No doubt you recall that I’m trying to get some models of RAAF aircraft made this year. Having made aircraft from the first and second series of A- registered aircraft I thought it would be a good thing to make an aircraft from the third series and, since I’d made the A2- SE5A from the first series I thought I might make whatever the A2- was in the third series. Imagine my gasp of horror when I found that this aircraft was the Bell UH-1.
One of the problems with helicopter kits, from a simple construction and painting point of view, is all those windows. Unlike your conventional aircraft where the cockpit canopy can be attahced towards the end of the project, windows on this kit were one of the first things that had to be attached. To make the process more challenging most of the windows had to be attached from the inside and there was no overlap where the glass went so not only did the windows have to be located precisely they had to be glued so none of the glue showed on the glass. This is all but impossible and, to make matters even worse, the interior of the cabin had to be completed and painted before the windows could be installed, so the joint was problematic, chemically speaking. To put it bluntly, I made a dog’s breakfast of the whole operation.
After that fiasco the rest of the assembly was fairly easy and the part fit pretty good. The kit comes with all kinds of armament but, since I had decals for the first RAAF UH-1 in a rescue livery all that was discarded.
Having got the airframe more of less completed it came time to get on with the painting. You know what they say; ‘high risk leads to high reward’. The kit came with decals for a RAAF aircraft in a simple all-over green scheme which would have made for a simple drab model. On the other hand, I had the Dekl decal set for an aluminum, white and day-glo aircraft which promised higher reward, but at greater risk.

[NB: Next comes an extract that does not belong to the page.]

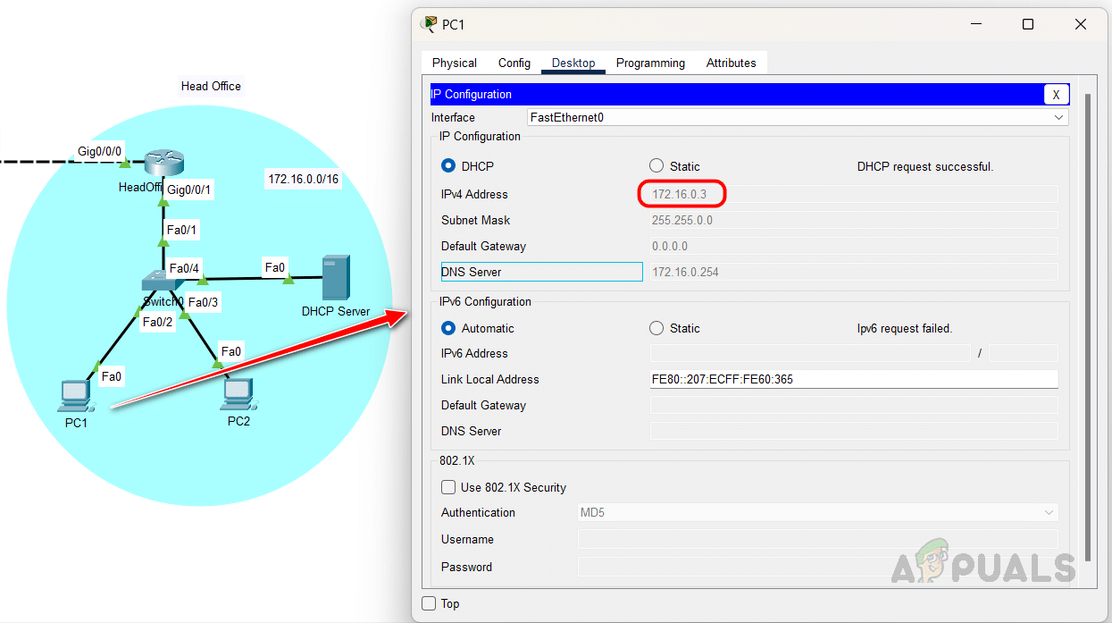Open the DHCP Server device icon

pyautogui.click(x=336, y=277)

The first problem was masking all those windows. I looked in vain for a mask set for this kit, but there wasn’t one available, which meant having to do it all myself using very thin tape and Maskol. This went as well as this process ever does and took up a lot of time. It was going well and I had everything done except the large starboard side window but when I put a little pressure on the glass it came loose and fell into the model. At this point I looked on the interweb to see if there were any other kits of the UH-1B and discovered that Tamiya made one. But then it turned out that the Tamiya kit is a reboxing of the Italeri kit, so I couldn’t escape my problem that way. Eventually I got the window out of the model, trimmed the edges, polished it again and managed to butt join it back into the model with ultra-thin super glue.

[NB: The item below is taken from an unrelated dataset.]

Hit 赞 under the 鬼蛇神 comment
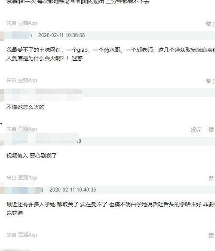 coord(211,236)
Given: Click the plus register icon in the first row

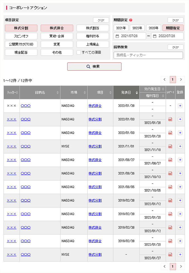Looking at the screenshot, I should click(x=180, y=106).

Then came the painting, which is really where the high risk came in. If I’d chosen the green scheme a couple of coats would green lacquer have taken care of it, but for the ‘rescue’ scheme I needed white, yellow and day-glo, all of which needed a white base. The plastic of the kit was dark green and it took seven coats of various kinds of white lacquer to complete deal with the green. It rarely takes that many coats of white for an airliner because the plastic is usually white and there isn’t much detail to lose under the coats of paint on them, but that was not the case with this model in this scale. So by the time I was satisfied with the density of the white the detail was starting to disappear. Then there was masking, two coats of yellow, more masking and three coats of day-glo, more masking and then a couple of coat of aluminum. By the time all that was done some parts of the model had, by design, accident or sloppy airbrushing, eleven coats of paint of them, twelve when you counted the black anti-dazzle panel on the nose.
When they talk about ‘risk and reward’ they don’t talk about what happens if the risk doesn’t pay off. Which is what happened with this model. There was so many layers of paint that it was difficult to see where the masking was and in a lot of places the paint was so thick that layers of it peeled away when I tried to pull up the masking tape. The result was truly dreadful so I took some pictures of the result and resolved to toss the disaster in the bin.
However, when I stood up to take a break and looked at the model from a distance it didn’t look so bad. This may have something to do with my poor eyesight, but I thought it looked alright.